Others, when they haul away their Hirsch, turn its head back for one last look
at the mountains. In many areas, most notably Graubünden, the mountain hunting
season ends with the celebration of the St. Hubertus Festival, where thanks are
given to the patron saint of hunters. I learned fellow hunters were wishing me
luck when they said, “Weidmannsheil.” The proper response is, “Weidmannsdank.”
During our last visit to Switzerland
in May 2017, Gerda was able to take me hunting for roe deer as a guest, but
before I could get a hunting license (Jagdpass)

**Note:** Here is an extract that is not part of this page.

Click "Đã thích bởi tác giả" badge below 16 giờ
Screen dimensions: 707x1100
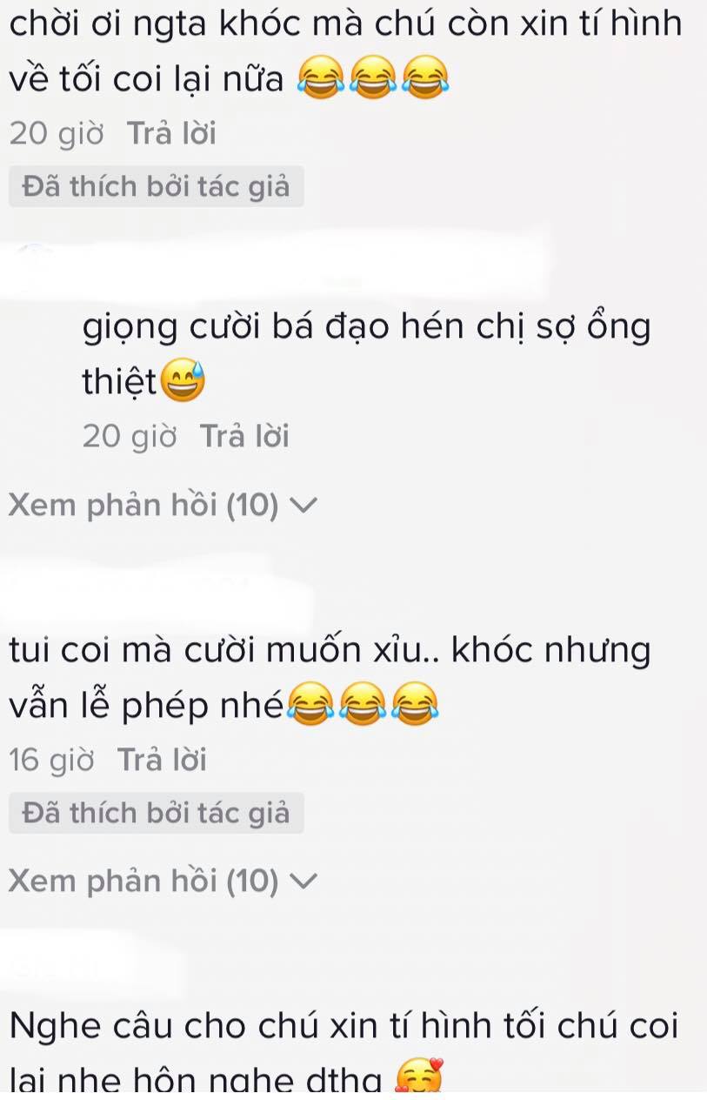pyautogui.click(x=156, y=813)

and insurance I had to first pass the shooting test. For this, we drove to the Jagdschiessandlage
Embrach where the shooting range is nestled in the bottom of a deep draw
surrounded by forest. A slight breeze rustled the three banners on the
flagpoles out front, the Swiss flag in the middle, the Canton of Zurich to the
left, and the City of Embrach’s
crest to the right.
Inside the main range building, various European mounts and a few full heads
hung high on the walls, including some nice moose and caribou bagged long ago,
I was told, by the founders of the range. There was the traditional schutzengarten
where you could sit down at a table and order a brat and a beverage. We
signed in at the front desk and got hearing protection. Outside, to the left,
the trap and skeet shooters were banging away with their shotguns while to the
right the more infrequent but sharper bark of rifles sounded.

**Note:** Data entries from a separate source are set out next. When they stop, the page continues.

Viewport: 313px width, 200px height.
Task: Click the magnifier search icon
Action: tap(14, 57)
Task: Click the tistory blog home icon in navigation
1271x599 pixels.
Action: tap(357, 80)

We donned our shooting earmuffs and opened the door to the
rifle firing line, which was protected by a low-hanging roof in front and
walled in on three sides. Along the front, the rifle shooters were firing from
benches. Along the back wall, I glanced at the weapons leaning into individual
slots within a long, communal gun rack running the entire length of the line.

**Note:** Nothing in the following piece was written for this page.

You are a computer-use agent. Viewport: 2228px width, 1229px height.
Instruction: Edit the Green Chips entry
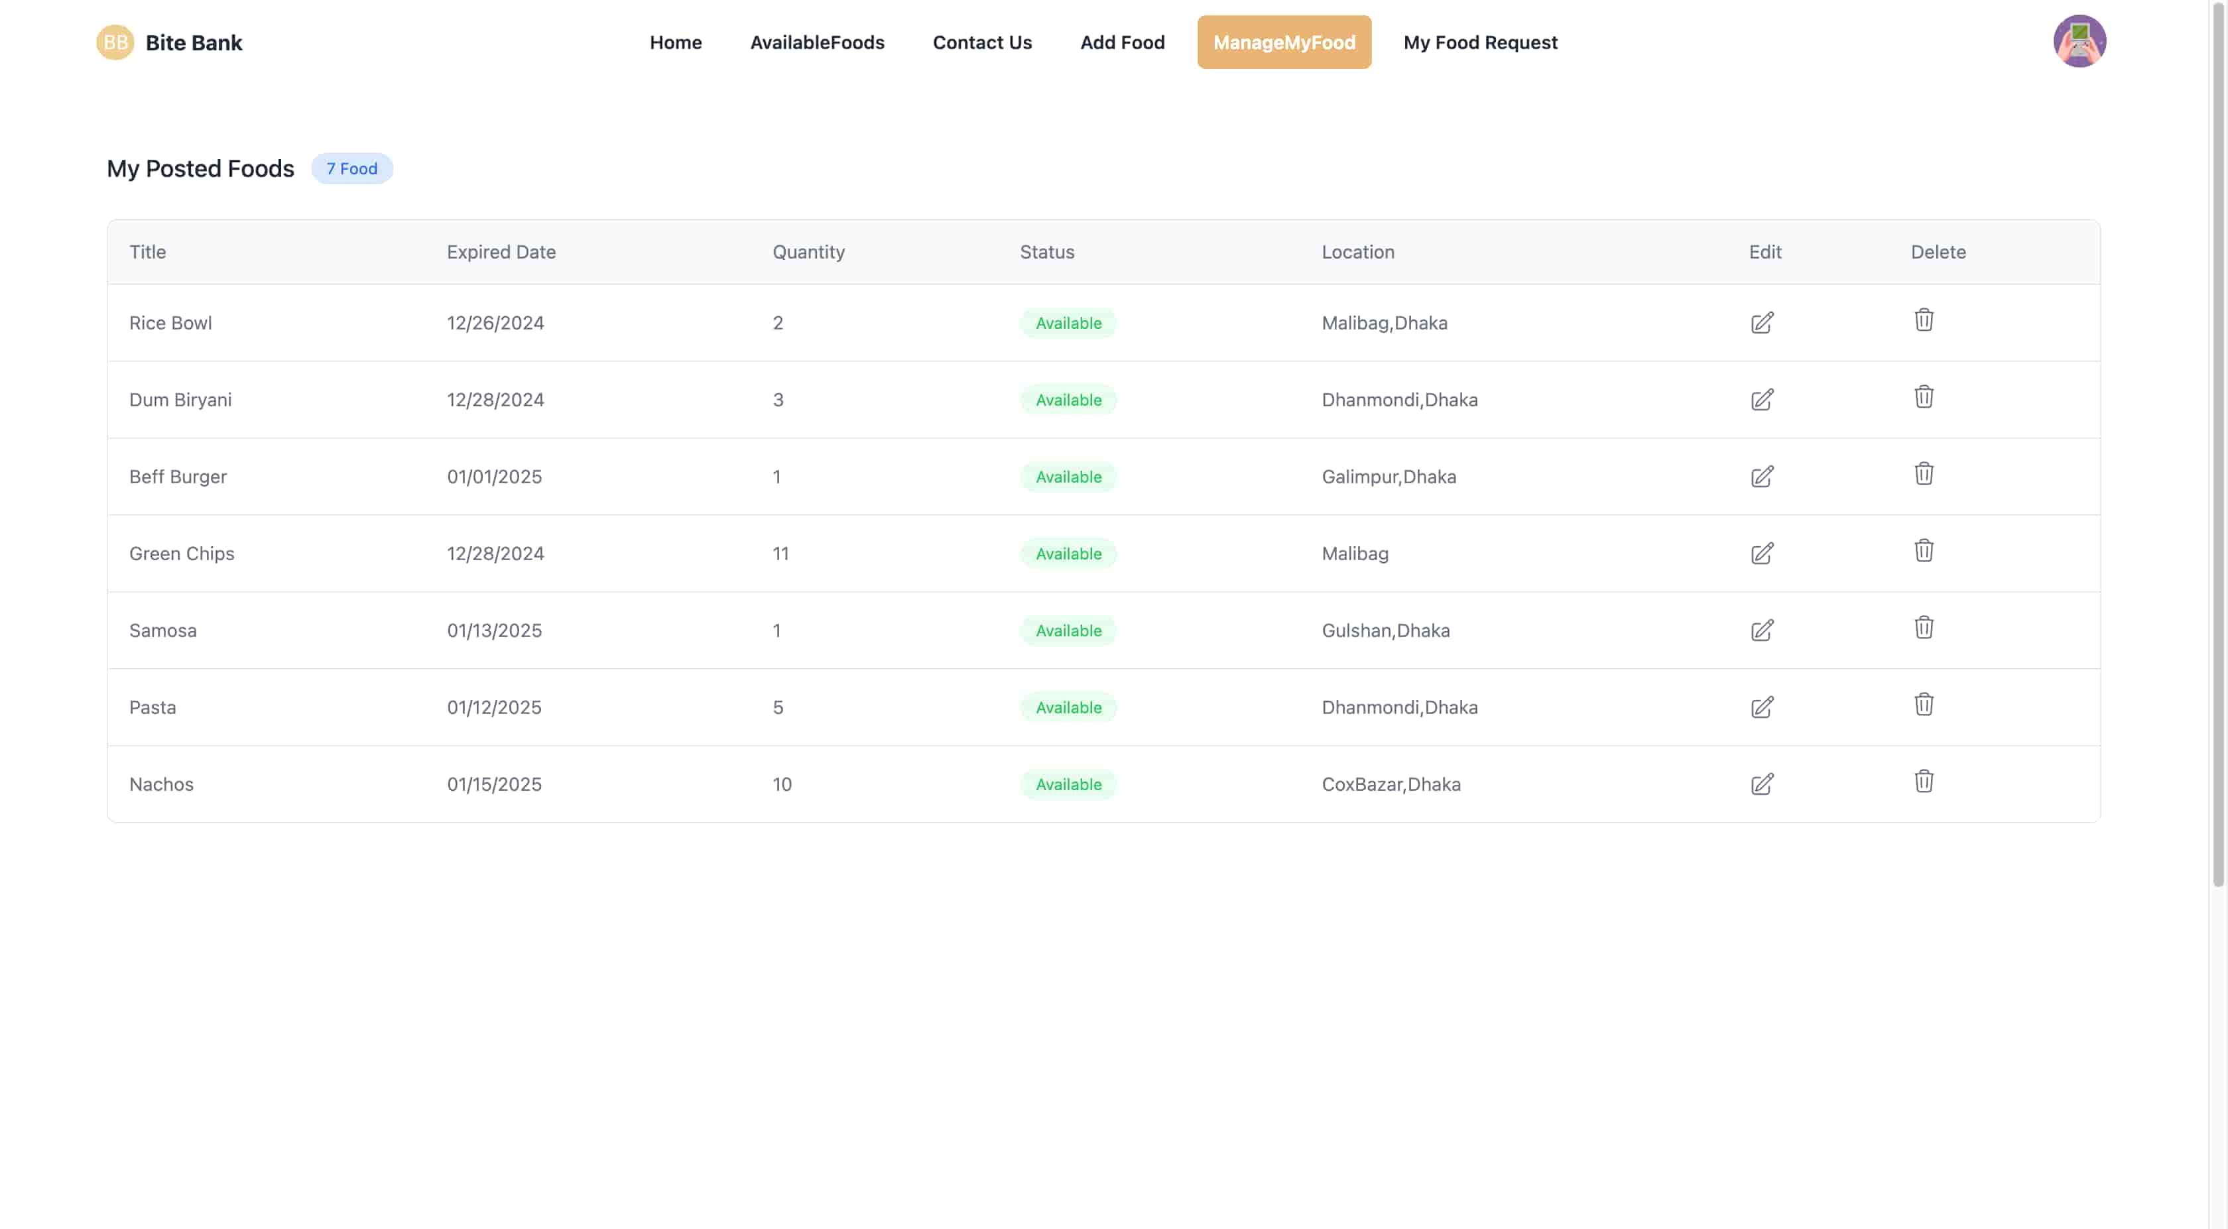(x=1762, y=554)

Typical high-end European hunting rifles with plenty of scrollwork and
expensive, quality optics were most common, and virtually all of the shotguns
were double-barrels, primarily over-and-unders. There were a few drillings as
well, the traditional European break-action guns with multiple barrels
incorporating both shotgun and rifle into one. But there were very few old war
horses here, just one lonely sporterized Swiss K-31 and a couple of German ‘98
Mausers. A lone Mossberg Patrol rifle with an extended magazine really stood
out on that rack with its cammo finish. Traugott always shot competition and
hunted with his "Army rifles", customized K-31s, one in the standard 7.5x55mm Swiss cartridge and
one converted to single-shot and re-barreled for the oddball 10.3x60mm Rimmed
cartridge, roughly equivalent to the old British .450/400 Express, which is the
only legal caliber for big game hunting in the Canton of Graubünden.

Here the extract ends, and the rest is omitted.